Reeher asked, “One concern or criticism I've read coming from folks who I think are supportive of the ultimate goal is that the focus on those things though could take the attention away from things like economic opportunity, even though you’ve tracked a line in which they’re related, but take some focus away from economic opportunity, food security, affordable housing, those kinds of things that require investment.”
Alexander responded, “I don't know how you talk about any of those things without talking about mass incarceration in poor communities of color. Because if you want to talk about food insecurity then you have to talk about people who are released from prison and have nowhere to go have, have no money, have difficulty finding a job, find themselves in situations where they're often barred from public housing even.”
“Ms. Alexander has inspired me since I was a child, so having the opportunity to speak with and hear from her was unimaginably fulfilling.”
Adia Santos ’23 B.A. (PSc)
When time came for the audience to ask questions, almost all who took the microphone cited Alexander’s work as one of the inspirations for their own focus on social justice reform. Santos was among them.
“Ms. Alexander has inspired me since I was a child, so having the opportunity to speak with and hear from her was unimaginably fulfilling,” Santos said after the event. “I think of her as one of the thought leaders of the century, having laid the groundwork for those after her—such as myself—to continue working for racial justice and equity. Engaging with her at the lecture was an experience I will cherish for the rest of my life.”
During the question-and-answer period, students also discovered they share something else in common with Alexander: she is currently a student.
After growing frustrated and exhausted with the legal policy reform discussion, and having spent many years on the road, she left the legal profession and began teaching at Union Theological Seminary in New York City, with a focus on the intersection of spirituality and justice. Alexander said, “At some point I realized, I need to be a student. And so, I enrolled.”
When Alexander was asked by another student how she suggests young people overcome a sense of hopelessness in the face of limited progress on the issues they care about, she paused and noted what an important question that was.
“For me, meaning, purpose and joy in my life come from doing work and being involved in movements and creative projects for the liberation of all,” said Alexander. “I also know that people working creatively for liberation have again and again and again made the impossible possible and found ways to make a way out of no way, over and over again.
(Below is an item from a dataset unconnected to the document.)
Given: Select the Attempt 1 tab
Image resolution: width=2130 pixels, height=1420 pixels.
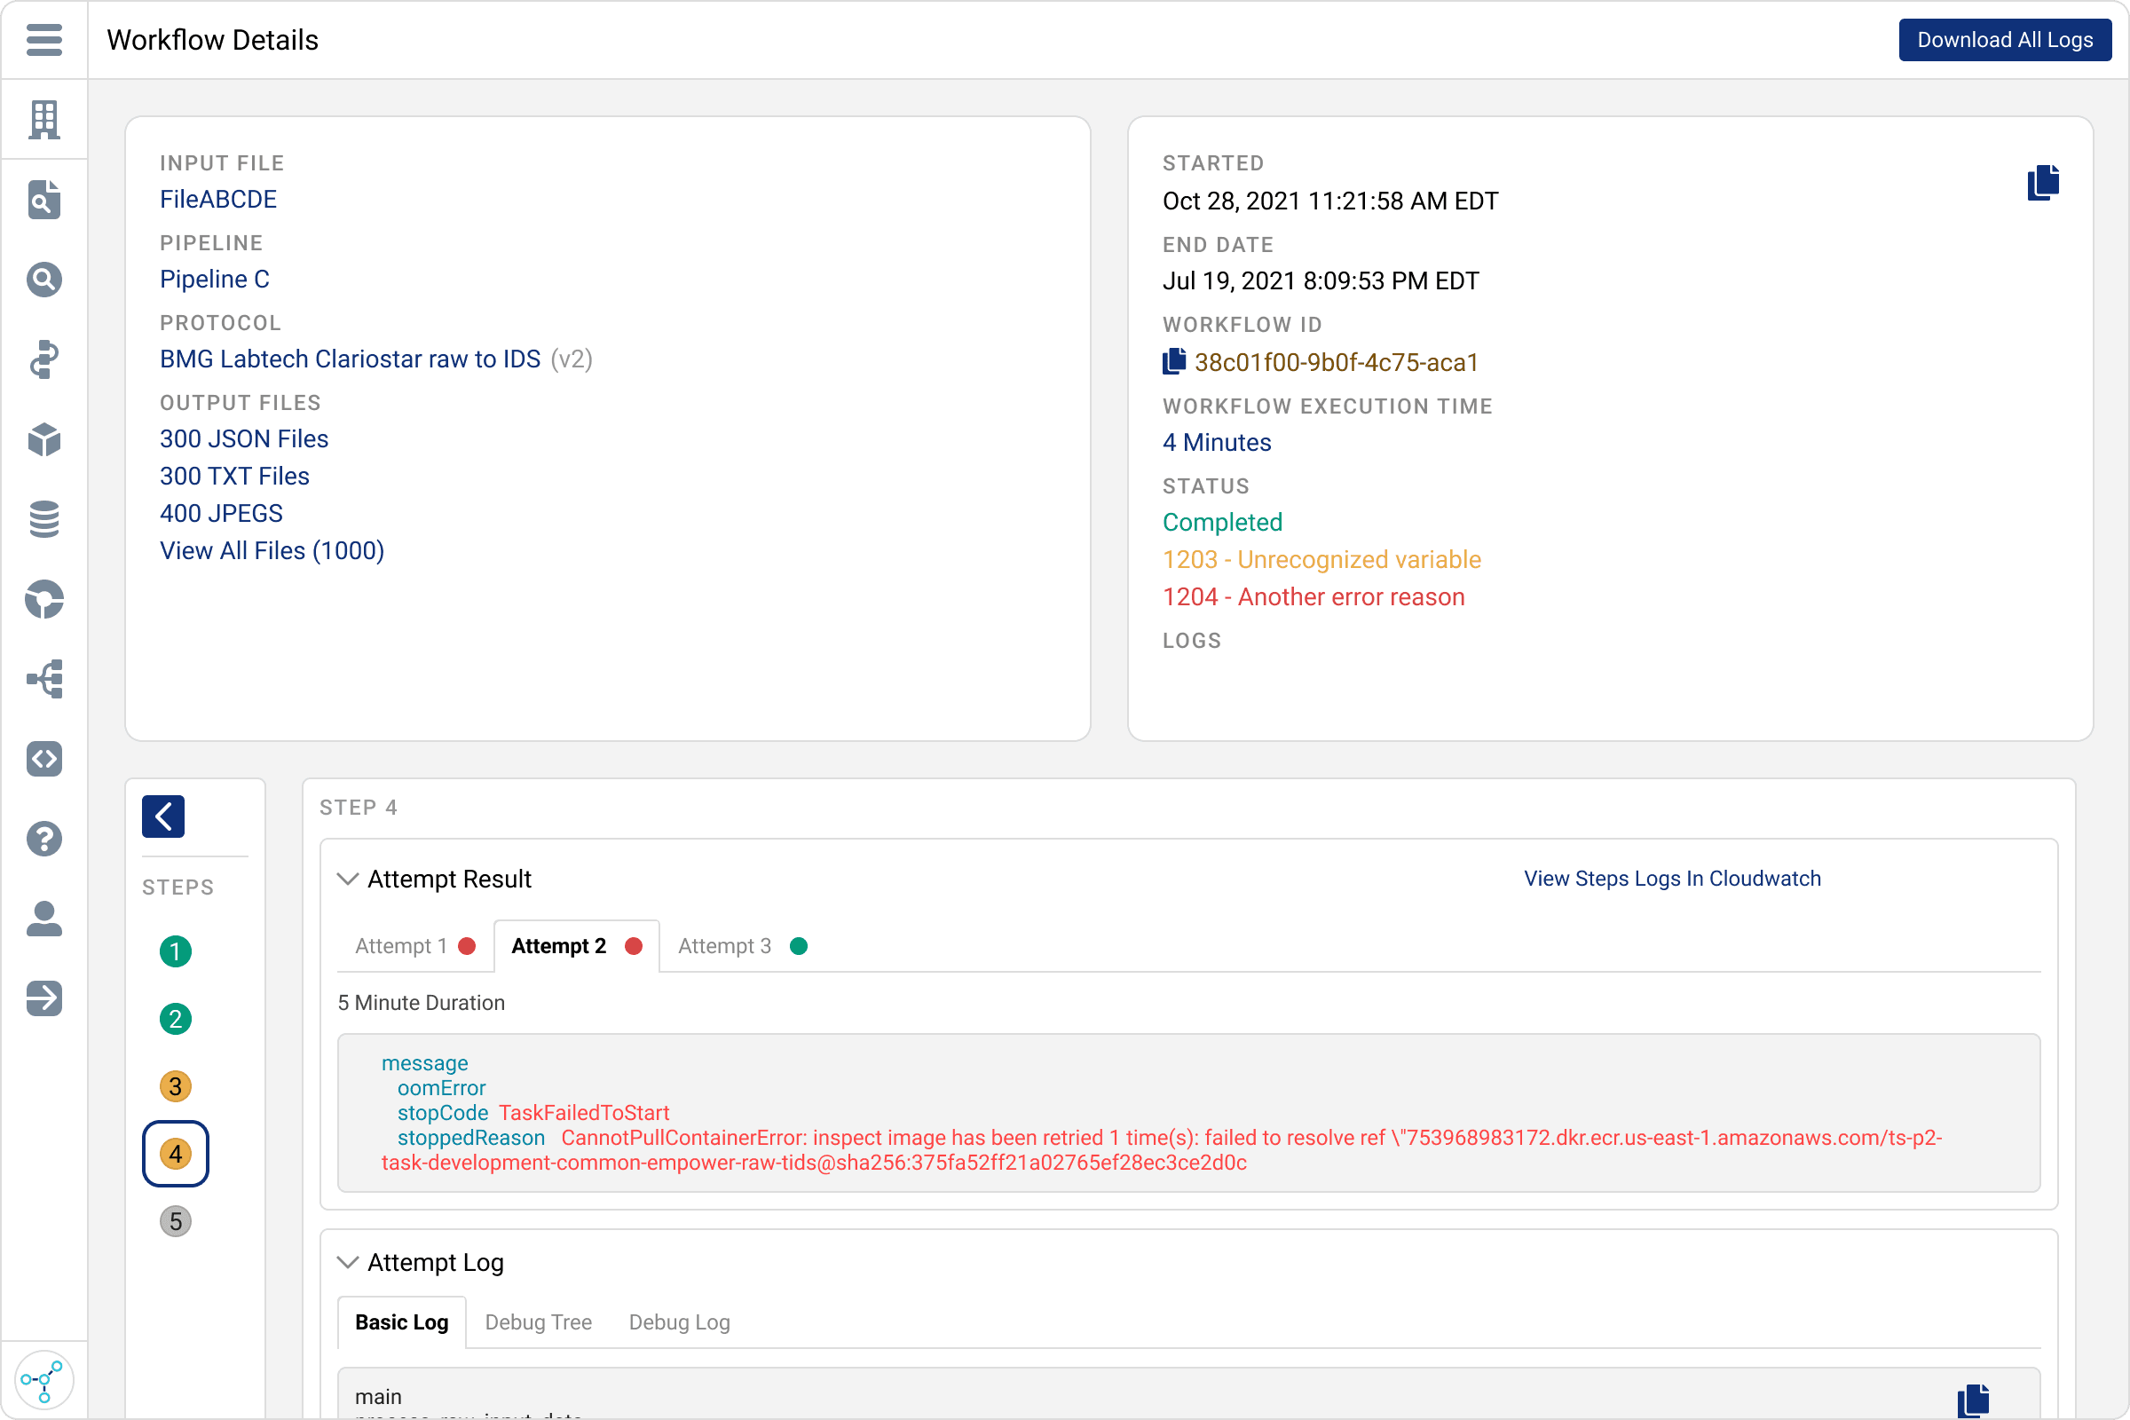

Miracles happen. People make miracles, all the time, in ways that you can't predict.”
The final question of the night was not a question, but a thank you from a man named Michael Willacy in the audience, who was incarcerated when he first read “The New Jim Crow.” As the book suggested, he started a study group with other inmates. Today, he cites Alexander as one of the reasons he has found who he is again.
“I wanted to thank you for helping me, for telling our story, and for helping me reconnect with my humanity,” said Willacy. “You changed my life.”
The Tanner Lecture Series has been generously endowed by Dr. W. Lynn Tanner, founder, CEO, and chairman of TEC Canada, a leadership development organization dedicated to accelerating the growth and development of outstanding twenty-first century leaders. Dr. Tanner received a Ph.D. from the Maxwell School in 1975, where his studies focused on organizational change and development in the public and private sectors.